Anyway, let me tell you what we did. I didn’t want to swoop in and tell these students that they needed maths skills and beat them with some activities that would teach them those skills, especially when several of them probably didn’t need us to teach them those skills and others would just have paralysing fear. I very much wanted them to hear a message of confidence, so I decided to tell them that the very thing they need to make sense of number is the same skills they use for their Arts courses. I used a couple of things from the #MTBoS and designed a couple of my own things to tell a story around this message.

1. How many?

To start with I asked them to count things in this image I got from Dan Finkel’s Unit Chats page, which was inspired by Christopher Danielson’s original work on unit chats. The image itself is originally from Adam Hillman’s instagram.

I asked the students to pick something they can say “how many” about and to write just the number on the board. When I first started, I just asked them “How many?” but students universally thought it was a puzzle and all figured out the number of lemon slices, as opposed to getting a number of different responses. So I changed it to highlight that they could count many things.

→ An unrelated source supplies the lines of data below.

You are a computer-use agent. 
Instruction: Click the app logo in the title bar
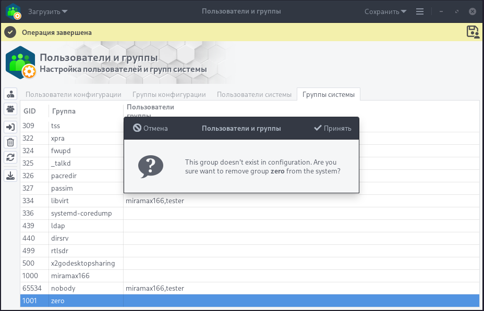point(14,11)
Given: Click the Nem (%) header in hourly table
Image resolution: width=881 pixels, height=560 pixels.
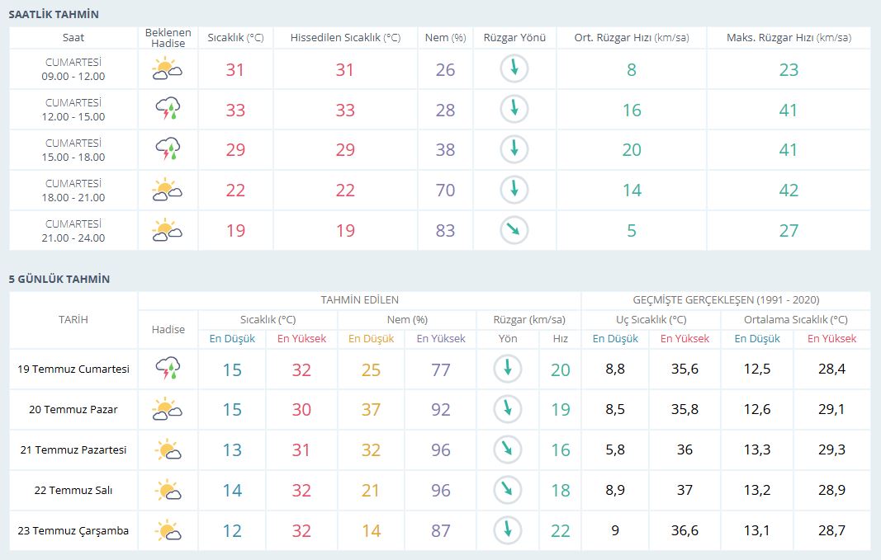Looking at the screenshot, I should click(445, 38).
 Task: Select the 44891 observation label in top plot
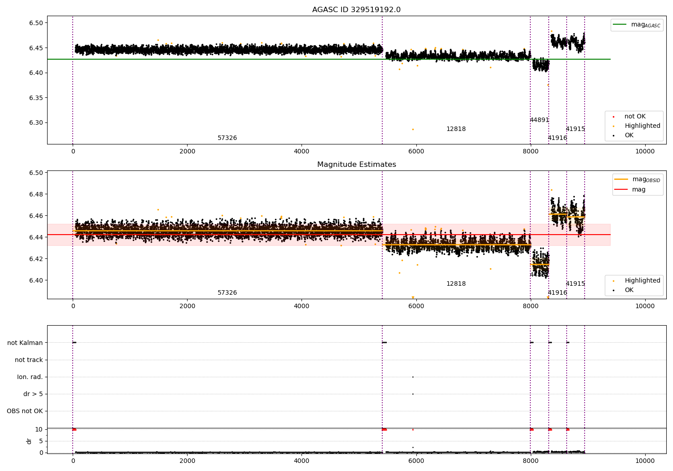pos(539,120)
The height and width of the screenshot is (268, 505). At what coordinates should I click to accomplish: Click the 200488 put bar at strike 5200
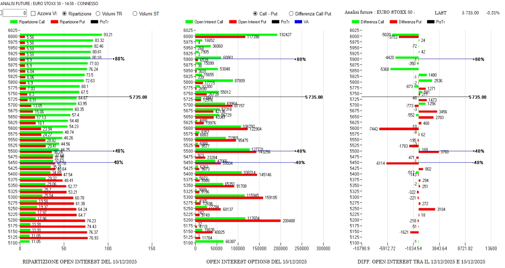coord(238,220)
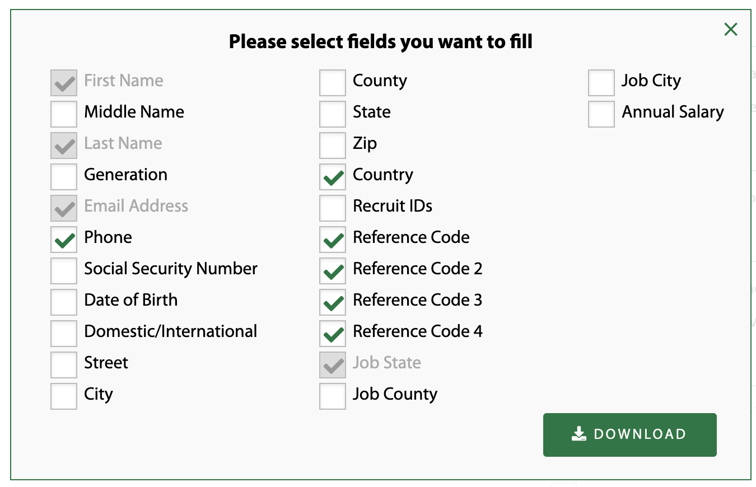This screenshot has width=756, height=487.
Task: Uncheck the Phone checkbox
Action: [64, 240]
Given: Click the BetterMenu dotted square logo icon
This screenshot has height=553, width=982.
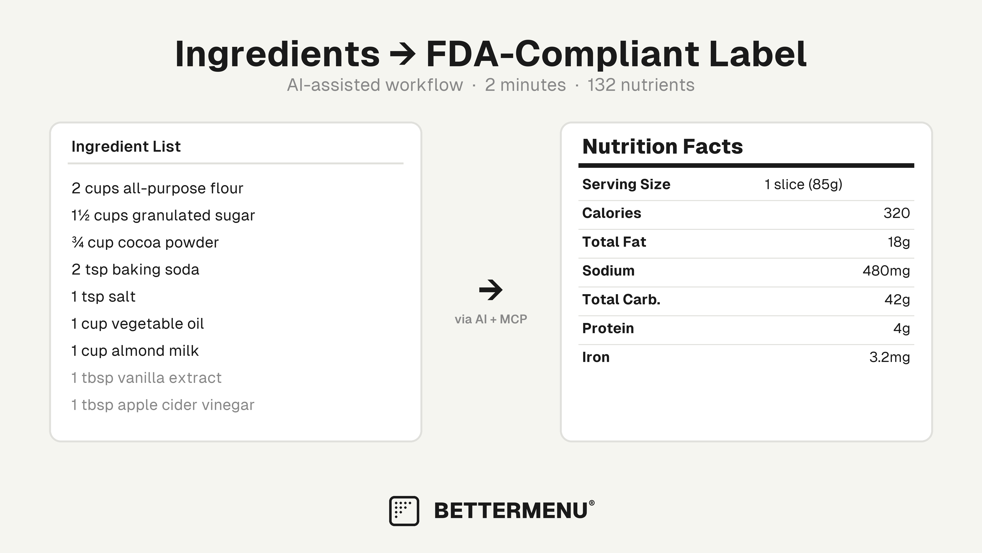Looking at the screenshot, I should tap(404, 511).
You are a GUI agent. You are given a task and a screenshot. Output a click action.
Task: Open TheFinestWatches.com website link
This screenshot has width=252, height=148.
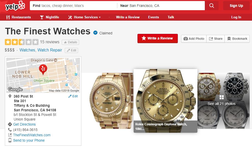point(32,135)
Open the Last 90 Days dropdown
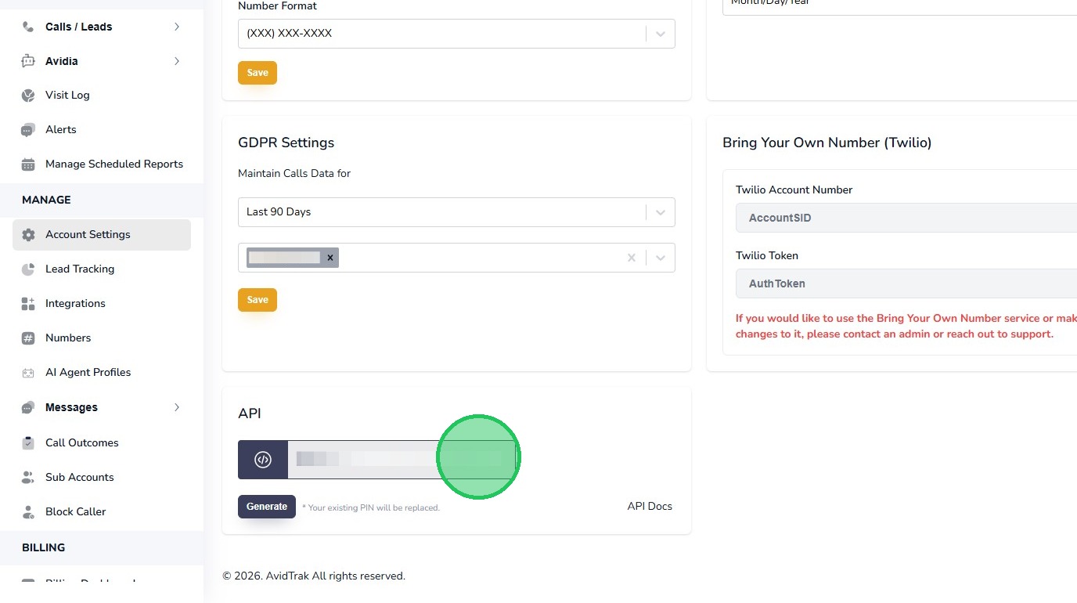This screenshot has height=603, width=1077. point(661,212)
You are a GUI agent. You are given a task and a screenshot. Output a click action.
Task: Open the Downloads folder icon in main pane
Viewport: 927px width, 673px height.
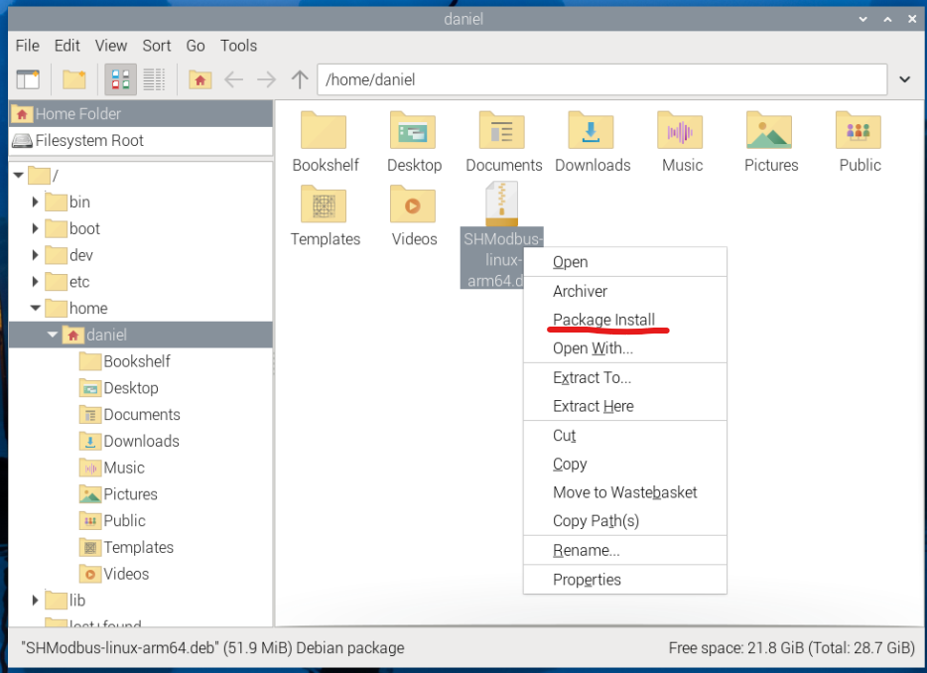[x=592, y=132]
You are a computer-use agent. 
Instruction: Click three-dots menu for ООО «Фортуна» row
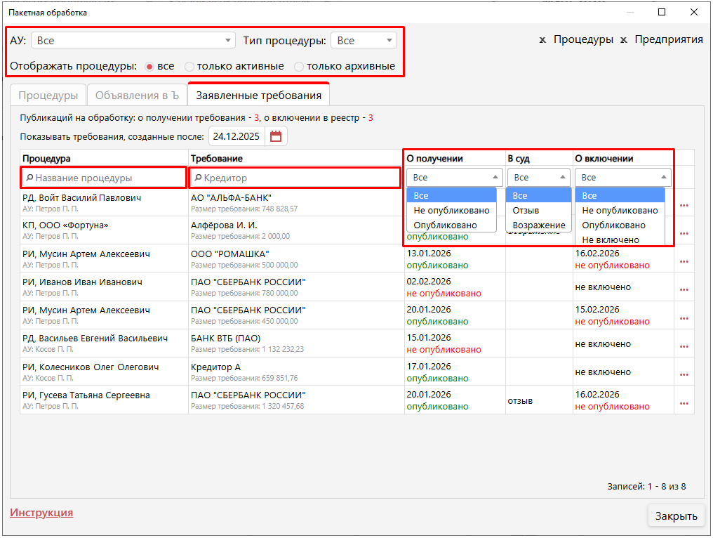684,233
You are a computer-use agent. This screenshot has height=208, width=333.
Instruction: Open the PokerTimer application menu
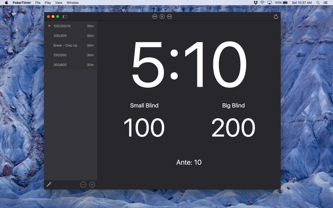[x=21, y=2]
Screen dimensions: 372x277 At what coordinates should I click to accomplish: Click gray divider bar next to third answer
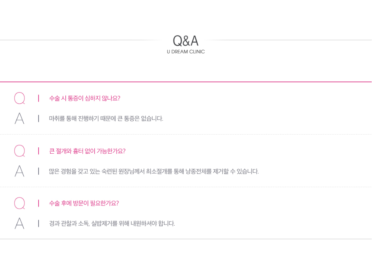(38, 223)
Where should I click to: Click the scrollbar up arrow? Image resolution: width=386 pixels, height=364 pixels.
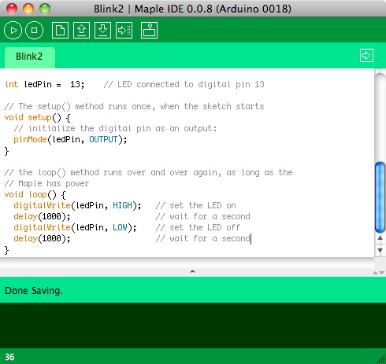(380, 238)
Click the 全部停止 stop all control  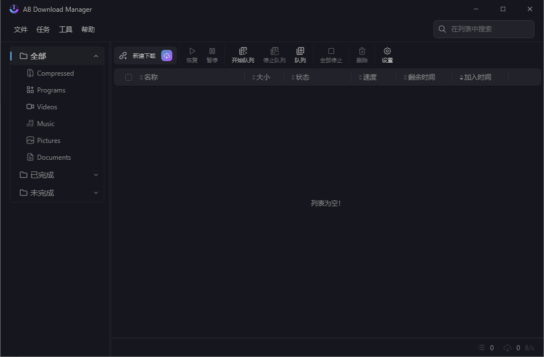pos(331,54)
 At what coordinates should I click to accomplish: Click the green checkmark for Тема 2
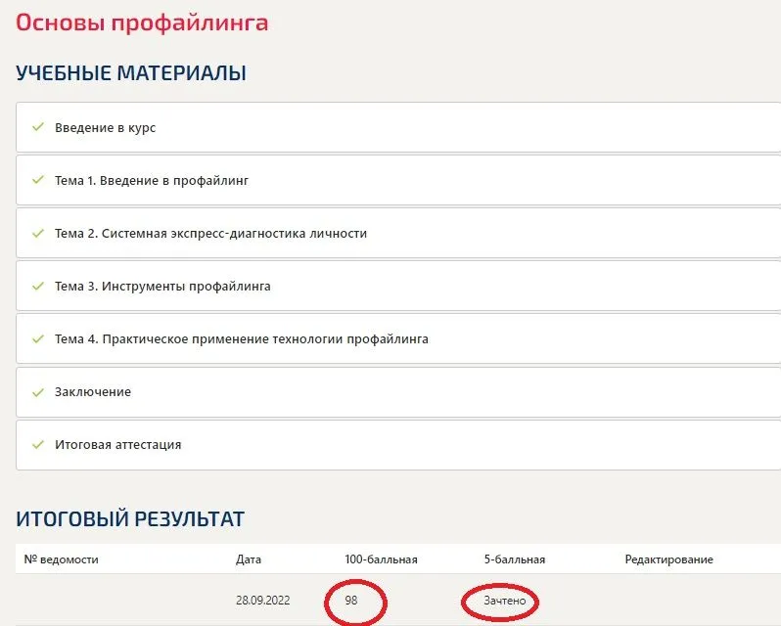[x=38, y=233]
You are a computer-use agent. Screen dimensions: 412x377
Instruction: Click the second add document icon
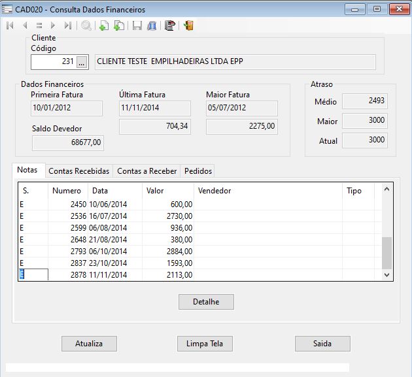pos(119,26)
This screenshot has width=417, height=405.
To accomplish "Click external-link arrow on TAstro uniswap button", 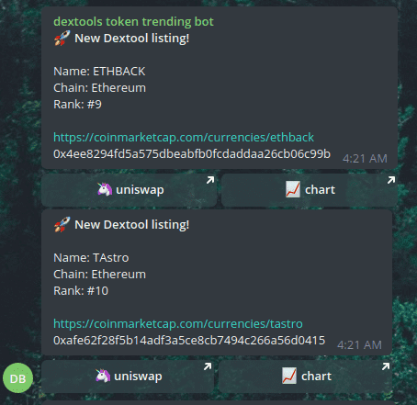I will point(208,366).
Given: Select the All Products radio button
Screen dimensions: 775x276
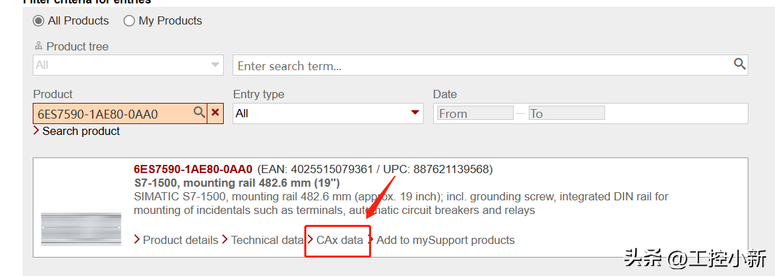Looking at the screenshot, I should (x=39, y=21).
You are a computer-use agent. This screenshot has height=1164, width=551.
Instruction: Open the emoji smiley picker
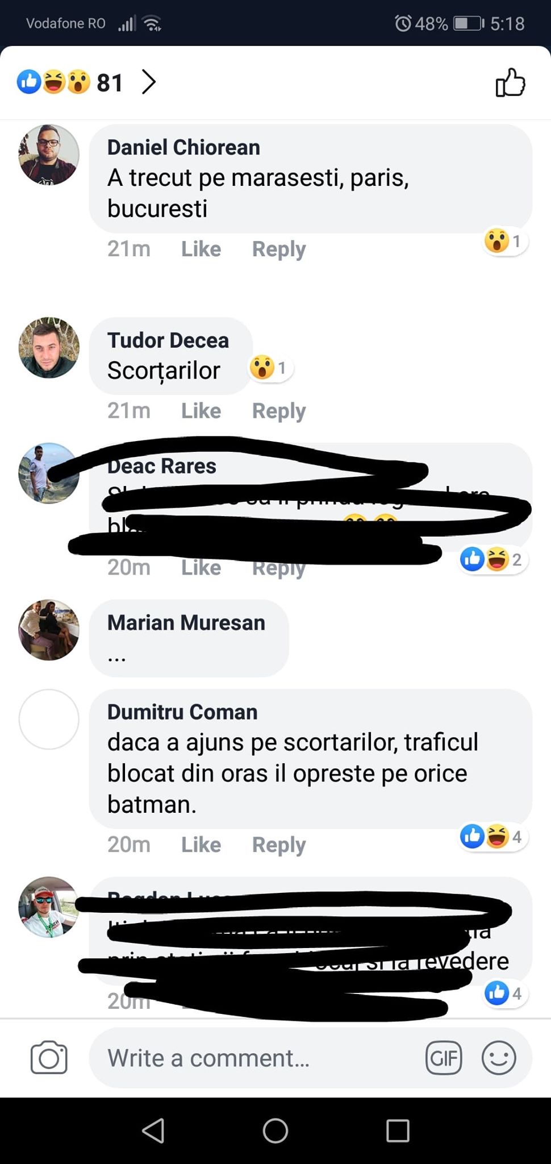click(499, 1058)
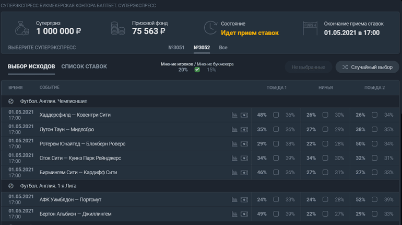Open statistics chart for Хаддерсфилд — Ковентри Сити
Viewport: 402px width, 225px height.
[x=234, y=115]
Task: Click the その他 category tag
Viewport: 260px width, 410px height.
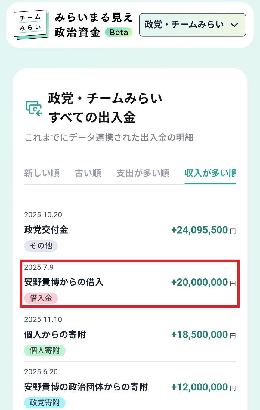Action: coord(41,246)
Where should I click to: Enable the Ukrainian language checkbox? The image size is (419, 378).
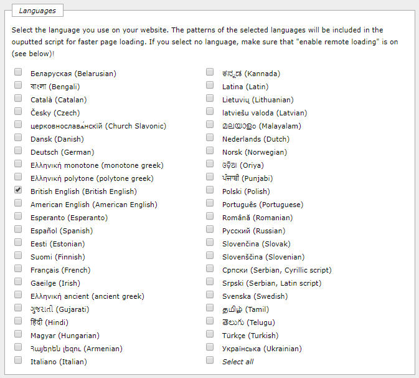point(210,347)
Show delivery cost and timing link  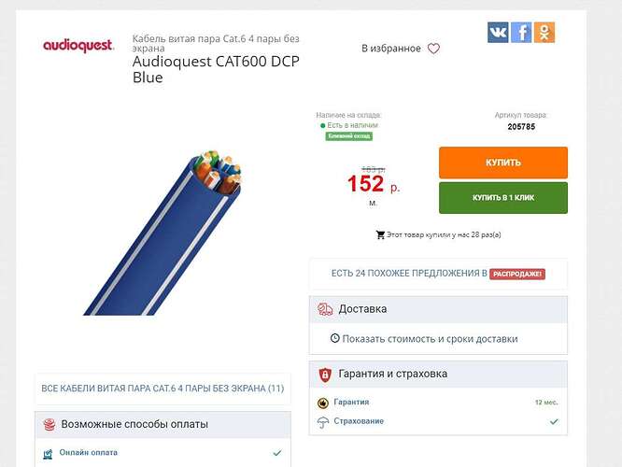pyautogui.click(x=430, y=339)
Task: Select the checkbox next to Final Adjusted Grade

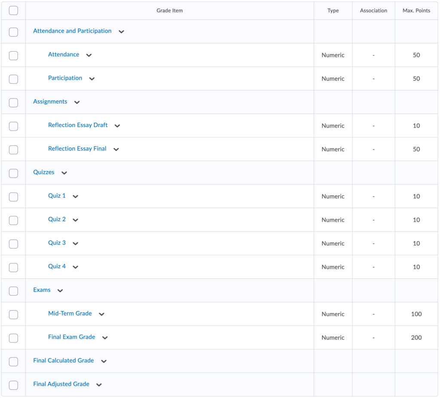Action: (13, 385)
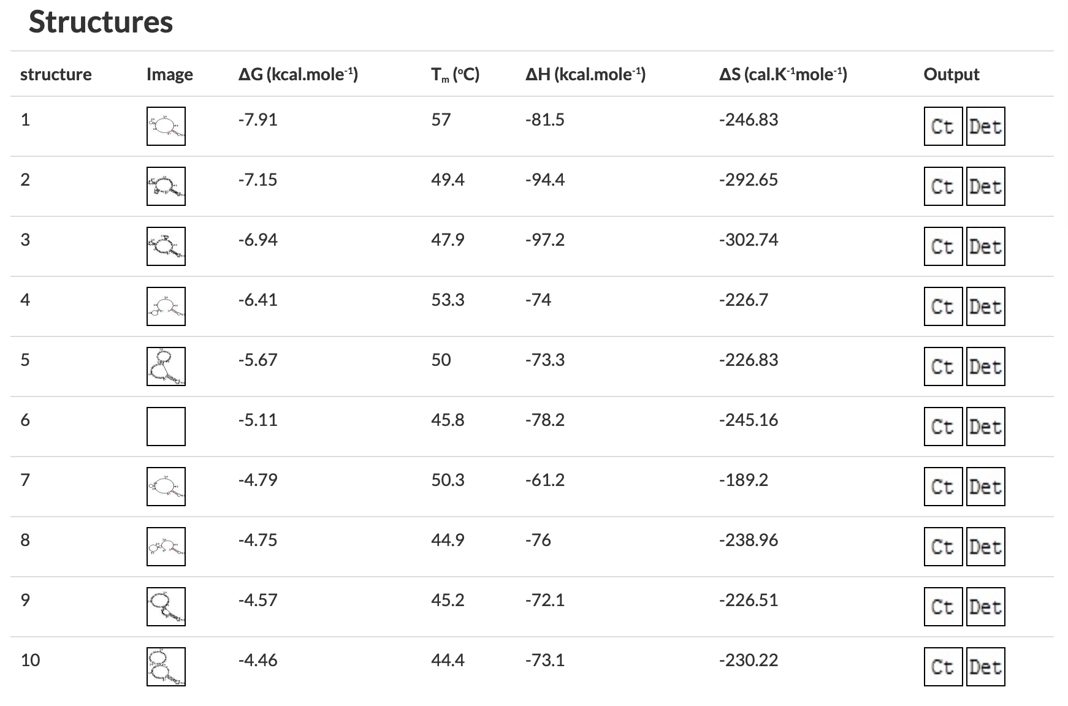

After getting several different responses, I asked students who had written them to tell me what the number was counting, sometimes asking how they counted them. My favourite response of the week was “12 lemon-diameters around the edge of the big square”. But I did love just as much the variety of things that were counted, such as seeds, artists, the letter e, likes, empty spaces and cups.

The point of the activity was that numbers are meaningless without knowing what they are counting or measuring. This might seem like it’s a really basic message, but it really isn’t. These students will need to be interpreting information presented in articles and government reports and there are many a number in there that simply won’t make any sense without knowing how it is measured. For example, if a report mentions “reading ability” with a score, you have no idea what that means unless you know how it was measured.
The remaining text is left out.